Monday, May 3, 2010

Acclimatization Begins

Today Pepe picked me up at my hostel at 8am. It was supposed to be 7:30 but he was stuck in traffic. Haven't seen him for two years, the guy looked the same. We left the city and into the suburb of Quito. The ride was not smooth, with lots bumps. The roads were not paved at all. In fact, they were all muddy after a few weeks of rain. I have been unlucky. Since I arrived, it rains everyday, down pouring. Pepe told me the are floods everywhere in low lands. I didn't know there is national emergency going on in Ecuador. Only if I speak Spanish to know this!

He drove me to the the trail of the mountain. It was so muddy that the car wouldn't move. We ended up walking twice the distance to the top. The hike was wet and obviously very dirty. We had to be super careful with each step as it was very slick. My pants were covered in mud and my shoes soaking. However, I didn't realize the wet socks until later. The wool socks are amazing. I felt warm in even they were completely dampened.
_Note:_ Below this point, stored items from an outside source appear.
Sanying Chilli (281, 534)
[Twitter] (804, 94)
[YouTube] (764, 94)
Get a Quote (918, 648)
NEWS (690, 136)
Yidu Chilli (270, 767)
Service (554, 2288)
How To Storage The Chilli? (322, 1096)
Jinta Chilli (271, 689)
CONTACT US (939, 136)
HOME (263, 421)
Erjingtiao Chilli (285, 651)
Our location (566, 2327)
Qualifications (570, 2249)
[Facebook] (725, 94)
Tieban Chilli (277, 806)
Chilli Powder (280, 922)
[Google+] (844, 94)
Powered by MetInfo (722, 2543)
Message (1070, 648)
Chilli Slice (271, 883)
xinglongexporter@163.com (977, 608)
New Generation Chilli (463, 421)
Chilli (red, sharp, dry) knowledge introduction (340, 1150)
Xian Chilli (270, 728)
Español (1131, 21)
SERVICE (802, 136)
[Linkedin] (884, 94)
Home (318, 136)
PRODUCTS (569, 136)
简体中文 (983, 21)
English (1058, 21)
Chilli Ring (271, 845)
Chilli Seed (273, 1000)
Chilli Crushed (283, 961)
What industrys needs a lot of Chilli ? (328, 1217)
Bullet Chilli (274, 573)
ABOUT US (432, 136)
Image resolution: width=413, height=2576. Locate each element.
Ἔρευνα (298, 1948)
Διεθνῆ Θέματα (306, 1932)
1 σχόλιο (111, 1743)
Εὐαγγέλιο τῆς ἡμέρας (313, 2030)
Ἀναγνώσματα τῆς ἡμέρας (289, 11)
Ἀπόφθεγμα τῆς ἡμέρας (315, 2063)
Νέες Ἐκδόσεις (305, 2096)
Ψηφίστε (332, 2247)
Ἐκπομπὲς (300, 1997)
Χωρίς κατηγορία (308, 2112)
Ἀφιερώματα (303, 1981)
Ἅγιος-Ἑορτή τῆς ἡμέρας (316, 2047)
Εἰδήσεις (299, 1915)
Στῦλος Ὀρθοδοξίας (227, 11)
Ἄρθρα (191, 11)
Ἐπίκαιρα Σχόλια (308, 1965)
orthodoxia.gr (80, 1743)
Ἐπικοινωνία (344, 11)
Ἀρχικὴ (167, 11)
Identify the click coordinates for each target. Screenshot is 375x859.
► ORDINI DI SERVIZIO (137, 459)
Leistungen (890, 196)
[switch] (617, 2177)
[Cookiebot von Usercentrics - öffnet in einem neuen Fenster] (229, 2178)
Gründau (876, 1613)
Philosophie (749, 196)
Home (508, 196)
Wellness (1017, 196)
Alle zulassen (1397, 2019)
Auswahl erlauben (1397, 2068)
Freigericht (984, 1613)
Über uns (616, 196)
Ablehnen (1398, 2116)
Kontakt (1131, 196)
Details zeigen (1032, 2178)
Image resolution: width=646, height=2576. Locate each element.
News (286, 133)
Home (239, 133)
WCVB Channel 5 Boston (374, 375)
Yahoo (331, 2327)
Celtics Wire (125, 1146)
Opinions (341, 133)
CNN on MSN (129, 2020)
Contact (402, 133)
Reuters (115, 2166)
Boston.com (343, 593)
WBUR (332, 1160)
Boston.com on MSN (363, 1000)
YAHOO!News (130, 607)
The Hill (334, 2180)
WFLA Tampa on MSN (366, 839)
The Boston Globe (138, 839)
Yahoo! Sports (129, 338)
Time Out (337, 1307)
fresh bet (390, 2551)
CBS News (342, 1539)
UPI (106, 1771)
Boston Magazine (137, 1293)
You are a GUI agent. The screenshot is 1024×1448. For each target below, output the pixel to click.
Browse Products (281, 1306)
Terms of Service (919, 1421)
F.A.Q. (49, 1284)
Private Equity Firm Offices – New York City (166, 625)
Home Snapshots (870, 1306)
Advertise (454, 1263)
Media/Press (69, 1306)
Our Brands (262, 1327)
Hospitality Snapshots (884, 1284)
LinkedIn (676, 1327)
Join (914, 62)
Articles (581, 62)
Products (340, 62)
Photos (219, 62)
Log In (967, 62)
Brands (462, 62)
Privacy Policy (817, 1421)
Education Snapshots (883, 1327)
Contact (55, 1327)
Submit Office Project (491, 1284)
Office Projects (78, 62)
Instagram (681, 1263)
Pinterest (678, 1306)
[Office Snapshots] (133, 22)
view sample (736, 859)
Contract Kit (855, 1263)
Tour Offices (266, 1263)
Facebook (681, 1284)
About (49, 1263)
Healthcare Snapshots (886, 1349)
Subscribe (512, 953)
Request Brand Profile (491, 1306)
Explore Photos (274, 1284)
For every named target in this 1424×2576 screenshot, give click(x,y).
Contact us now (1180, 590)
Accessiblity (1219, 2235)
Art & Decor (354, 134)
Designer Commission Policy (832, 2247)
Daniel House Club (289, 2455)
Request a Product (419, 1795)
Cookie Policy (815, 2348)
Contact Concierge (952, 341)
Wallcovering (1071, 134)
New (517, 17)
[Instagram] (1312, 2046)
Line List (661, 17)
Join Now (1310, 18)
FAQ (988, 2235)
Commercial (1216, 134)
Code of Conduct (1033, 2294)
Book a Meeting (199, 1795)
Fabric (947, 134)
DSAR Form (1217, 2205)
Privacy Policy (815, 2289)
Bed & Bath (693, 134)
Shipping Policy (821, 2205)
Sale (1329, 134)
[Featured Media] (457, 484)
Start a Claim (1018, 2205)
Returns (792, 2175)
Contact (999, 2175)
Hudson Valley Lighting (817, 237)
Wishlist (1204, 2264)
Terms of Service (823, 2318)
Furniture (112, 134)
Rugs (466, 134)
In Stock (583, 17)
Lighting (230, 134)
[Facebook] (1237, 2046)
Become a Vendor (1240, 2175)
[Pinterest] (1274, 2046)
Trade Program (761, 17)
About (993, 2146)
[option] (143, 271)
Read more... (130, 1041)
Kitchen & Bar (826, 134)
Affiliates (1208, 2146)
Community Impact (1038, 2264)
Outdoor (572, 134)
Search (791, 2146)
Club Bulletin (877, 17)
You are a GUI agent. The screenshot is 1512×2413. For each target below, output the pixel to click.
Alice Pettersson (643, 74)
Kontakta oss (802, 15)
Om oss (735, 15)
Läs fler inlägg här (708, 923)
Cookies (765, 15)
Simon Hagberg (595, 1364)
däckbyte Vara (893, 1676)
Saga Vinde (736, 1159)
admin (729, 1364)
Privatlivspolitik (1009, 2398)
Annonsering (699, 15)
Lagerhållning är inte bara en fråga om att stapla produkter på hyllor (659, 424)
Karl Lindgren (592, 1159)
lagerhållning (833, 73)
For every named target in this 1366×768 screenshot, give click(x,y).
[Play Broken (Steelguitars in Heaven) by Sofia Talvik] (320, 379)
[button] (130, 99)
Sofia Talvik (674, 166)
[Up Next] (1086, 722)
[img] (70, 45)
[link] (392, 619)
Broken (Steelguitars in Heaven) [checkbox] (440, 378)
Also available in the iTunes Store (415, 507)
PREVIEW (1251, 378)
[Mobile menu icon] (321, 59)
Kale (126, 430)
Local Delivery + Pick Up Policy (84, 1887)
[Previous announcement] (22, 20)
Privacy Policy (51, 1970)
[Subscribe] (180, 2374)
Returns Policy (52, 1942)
At the top, which is about 13000 ft (3900m), the view was okay, most covered in thick clouds and no sun. We chilled there for 20 minutes and took off.

Needless to say, the way down wasn't easier with slippery earth. Once we reach to the car which he parked in the middle of the road where we couldn't move further, Pepe took 0ut his soil digger and started to plant trees. We planted about 8 trees there. It was nice to be part of tree planting program that he's in for the Ecuadorian Red Cross.

He drove me back to his place in a very nice neighborhood of Cumbaya, outside of Quito. It's almost like Saratoga in the South Bay with lots of nice boutique shops and seclusive houses. He and his wife Monique and their children, 5 years old Jose and a girl (11) who I didn't get to meet, live in a beautiful house, very buddhistish with lots of Asian traces such as bamboo trees and paper lanterns. Apparently, Monique is a big fan of India. She's a great cook too, as she served us excellent lunch with pasta sopa and prime ribs.

It was a great first day although the weather sucked (and continue to).

Saturday, May 1, 2010

New Journeys

If you noticed, I have appended the word "peaks" to the tittle of the blog. You guessed it right, peaks are the new journeys I am going to take.

As recent as early last year, I did not even think about getting into mountaineering, let alone trying big mountains. Because South Pole is at high altitude, I needed to train for it. So my first climb was Mt Shasta. The trip went well, and all of the sudden I found myself falling in love with mountaineering. It almost like once you are in love, you never have enough.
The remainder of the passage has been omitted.